The depth of dissatisfaction is clear at paragraph 133:

POL’s [Post Office Ltd] failings of disclosure and investigation… ‘directly implicate the courts’. If the full picture had been disclosed, as it should have been, none of these prosecutions would have taken the course it did before the Crown Court. No judge would have been placed in the unhappy position of learning – as some judges (or retired judges) will do if they read this judgment – that they unwittingly sentenced a person who had been prevented by the prosecutor from having a fair trial.

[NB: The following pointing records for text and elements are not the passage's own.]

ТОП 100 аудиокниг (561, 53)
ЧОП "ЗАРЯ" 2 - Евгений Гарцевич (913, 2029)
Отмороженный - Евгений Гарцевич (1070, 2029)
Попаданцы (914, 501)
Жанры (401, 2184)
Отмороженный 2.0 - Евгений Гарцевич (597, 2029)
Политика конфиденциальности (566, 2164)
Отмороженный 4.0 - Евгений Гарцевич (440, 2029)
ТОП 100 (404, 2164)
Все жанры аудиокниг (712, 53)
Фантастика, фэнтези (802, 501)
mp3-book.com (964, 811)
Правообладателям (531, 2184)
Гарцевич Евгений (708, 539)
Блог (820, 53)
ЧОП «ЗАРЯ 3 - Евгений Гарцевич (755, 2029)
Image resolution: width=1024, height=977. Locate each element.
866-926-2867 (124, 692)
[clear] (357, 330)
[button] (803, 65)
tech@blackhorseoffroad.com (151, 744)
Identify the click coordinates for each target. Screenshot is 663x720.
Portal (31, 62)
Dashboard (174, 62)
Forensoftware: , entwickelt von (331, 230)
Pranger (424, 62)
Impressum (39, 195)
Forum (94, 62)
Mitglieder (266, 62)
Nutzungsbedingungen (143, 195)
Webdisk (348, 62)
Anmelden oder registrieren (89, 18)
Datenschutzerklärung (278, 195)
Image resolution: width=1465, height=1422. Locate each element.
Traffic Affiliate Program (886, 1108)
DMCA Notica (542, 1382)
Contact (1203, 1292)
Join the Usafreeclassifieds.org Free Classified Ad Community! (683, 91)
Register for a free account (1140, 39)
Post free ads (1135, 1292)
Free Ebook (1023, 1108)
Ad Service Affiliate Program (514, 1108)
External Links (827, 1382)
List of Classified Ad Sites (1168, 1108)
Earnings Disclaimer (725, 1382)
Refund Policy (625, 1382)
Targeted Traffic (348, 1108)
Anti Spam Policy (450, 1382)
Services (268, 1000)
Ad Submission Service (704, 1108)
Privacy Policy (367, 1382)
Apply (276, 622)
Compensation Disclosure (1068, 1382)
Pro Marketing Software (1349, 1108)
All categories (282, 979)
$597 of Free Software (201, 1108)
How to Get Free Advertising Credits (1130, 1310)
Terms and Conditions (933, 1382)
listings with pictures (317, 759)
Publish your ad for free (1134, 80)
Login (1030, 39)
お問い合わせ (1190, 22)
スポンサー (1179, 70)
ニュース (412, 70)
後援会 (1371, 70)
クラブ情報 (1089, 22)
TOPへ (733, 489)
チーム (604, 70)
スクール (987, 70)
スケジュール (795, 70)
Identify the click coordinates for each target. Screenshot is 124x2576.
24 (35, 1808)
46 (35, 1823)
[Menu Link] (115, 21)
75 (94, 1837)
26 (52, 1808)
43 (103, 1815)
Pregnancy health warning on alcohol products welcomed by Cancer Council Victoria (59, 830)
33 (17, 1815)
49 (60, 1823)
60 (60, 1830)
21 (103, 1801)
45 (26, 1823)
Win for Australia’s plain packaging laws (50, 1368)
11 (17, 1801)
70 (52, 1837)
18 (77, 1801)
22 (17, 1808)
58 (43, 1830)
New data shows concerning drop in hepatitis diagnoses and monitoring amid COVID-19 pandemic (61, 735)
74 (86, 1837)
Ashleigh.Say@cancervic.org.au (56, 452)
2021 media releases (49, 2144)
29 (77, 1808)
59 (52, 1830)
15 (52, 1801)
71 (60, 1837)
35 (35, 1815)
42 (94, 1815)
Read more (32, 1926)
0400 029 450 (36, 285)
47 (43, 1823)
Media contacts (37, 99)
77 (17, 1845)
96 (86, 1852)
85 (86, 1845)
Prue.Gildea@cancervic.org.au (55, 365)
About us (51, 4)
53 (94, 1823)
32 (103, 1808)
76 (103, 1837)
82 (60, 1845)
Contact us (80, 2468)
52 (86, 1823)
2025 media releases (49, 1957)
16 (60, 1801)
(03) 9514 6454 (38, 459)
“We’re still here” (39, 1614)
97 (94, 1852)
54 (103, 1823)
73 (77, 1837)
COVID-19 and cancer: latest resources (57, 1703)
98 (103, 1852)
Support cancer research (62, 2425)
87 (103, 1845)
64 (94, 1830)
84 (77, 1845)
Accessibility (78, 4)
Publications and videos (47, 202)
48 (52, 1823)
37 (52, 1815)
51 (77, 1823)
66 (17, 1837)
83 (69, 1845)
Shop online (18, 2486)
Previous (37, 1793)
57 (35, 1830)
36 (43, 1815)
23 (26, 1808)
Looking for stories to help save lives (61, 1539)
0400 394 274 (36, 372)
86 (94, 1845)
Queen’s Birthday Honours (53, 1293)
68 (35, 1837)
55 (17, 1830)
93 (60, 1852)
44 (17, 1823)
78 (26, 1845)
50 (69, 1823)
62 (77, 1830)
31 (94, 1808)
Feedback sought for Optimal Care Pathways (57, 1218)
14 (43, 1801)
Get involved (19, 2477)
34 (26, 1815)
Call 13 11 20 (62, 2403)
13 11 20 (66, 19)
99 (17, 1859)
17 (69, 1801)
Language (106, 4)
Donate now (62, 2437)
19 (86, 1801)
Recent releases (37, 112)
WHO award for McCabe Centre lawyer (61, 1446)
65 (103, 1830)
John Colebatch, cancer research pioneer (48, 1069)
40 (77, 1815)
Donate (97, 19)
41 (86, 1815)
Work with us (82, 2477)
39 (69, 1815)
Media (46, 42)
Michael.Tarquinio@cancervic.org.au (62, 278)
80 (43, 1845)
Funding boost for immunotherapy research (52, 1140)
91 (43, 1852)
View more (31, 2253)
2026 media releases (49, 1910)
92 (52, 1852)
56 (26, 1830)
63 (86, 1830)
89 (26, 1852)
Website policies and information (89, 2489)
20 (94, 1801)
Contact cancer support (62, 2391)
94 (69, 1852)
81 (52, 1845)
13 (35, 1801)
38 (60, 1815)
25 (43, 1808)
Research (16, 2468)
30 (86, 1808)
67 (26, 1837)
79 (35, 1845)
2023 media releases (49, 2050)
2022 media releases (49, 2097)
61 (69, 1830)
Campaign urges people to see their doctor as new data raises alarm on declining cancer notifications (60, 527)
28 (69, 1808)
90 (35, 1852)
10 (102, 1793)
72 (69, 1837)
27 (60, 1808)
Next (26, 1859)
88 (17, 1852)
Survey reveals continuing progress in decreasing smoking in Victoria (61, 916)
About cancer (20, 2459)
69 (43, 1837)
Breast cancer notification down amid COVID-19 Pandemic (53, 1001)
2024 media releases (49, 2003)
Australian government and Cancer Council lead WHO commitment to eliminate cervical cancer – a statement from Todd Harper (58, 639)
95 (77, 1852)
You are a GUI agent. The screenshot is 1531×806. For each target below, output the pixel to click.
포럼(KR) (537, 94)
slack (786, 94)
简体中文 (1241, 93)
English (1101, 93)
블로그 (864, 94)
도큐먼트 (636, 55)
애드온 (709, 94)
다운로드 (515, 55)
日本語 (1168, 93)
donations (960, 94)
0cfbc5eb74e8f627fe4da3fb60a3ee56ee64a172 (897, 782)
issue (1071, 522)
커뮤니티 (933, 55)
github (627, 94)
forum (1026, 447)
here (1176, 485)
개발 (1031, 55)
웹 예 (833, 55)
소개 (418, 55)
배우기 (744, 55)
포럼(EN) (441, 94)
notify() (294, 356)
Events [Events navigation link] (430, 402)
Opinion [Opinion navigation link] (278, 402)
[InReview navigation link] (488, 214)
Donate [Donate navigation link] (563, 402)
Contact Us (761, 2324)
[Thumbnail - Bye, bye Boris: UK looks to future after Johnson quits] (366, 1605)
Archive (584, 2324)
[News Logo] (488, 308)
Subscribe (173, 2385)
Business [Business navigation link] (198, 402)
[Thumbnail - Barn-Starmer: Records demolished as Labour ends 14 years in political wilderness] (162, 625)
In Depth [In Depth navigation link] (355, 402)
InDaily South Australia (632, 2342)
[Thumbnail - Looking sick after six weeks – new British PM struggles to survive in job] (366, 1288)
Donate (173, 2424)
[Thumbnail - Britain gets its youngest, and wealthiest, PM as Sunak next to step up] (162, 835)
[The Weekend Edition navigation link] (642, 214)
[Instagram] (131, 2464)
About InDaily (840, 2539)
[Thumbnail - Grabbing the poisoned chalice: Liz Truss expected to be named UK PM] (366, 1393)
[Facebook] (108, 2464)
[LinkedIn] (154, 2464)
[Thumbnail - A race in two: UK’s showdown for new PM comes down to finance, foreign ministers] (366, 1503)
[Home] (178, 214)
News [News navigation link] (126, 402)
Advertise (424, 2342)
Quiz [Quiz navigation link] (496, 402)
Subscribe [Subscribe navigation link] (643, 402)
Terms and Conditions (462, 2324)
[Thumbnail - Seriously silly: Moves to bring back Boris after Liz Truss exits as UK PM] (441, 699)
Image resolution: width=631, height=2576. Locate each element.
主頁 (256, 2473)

To be clear: the Court of Appeal isn’t just feeling sorry for its sibling judges. Far from it. From the previous paragraph:

It is important here to state that many of these appellants went to prison; those that did not suffered other penalties imposed by the courts; all would have experienced the anxiety associated with what they went through; all suffered financial losses, in some cases resulting in bankruptcy; some suffered breakdowns in family relationships; some were unable to find or retain work as a result of their convictions – causing further financial and emotional burdens; some suffered breakdowns in health; all suffered the shame and humiliation of being reduced from a respected local figure to a convicted criminal; and three – all “Horizon cases” – have gone to their graves carrying that burden. Inevitably, the families of the SPMs have also suffered. In each of the “Horizon cases” it is now rightly conceded that those human costs and consequences were suffered after the denial by POL of a fair trial.

POL’s conduct was beyond shameful. It betrayed the trust of trusted, loyal employees. It condemned them to ignominy and poverty on false information, covering its own back along the way.

POL and those responsible for making the relevant decisions showed absolute contempt for the court. I can’t help wondering whether the court might, in turn, wish to take more formal notice of this. There’d be some justice in it, for sure.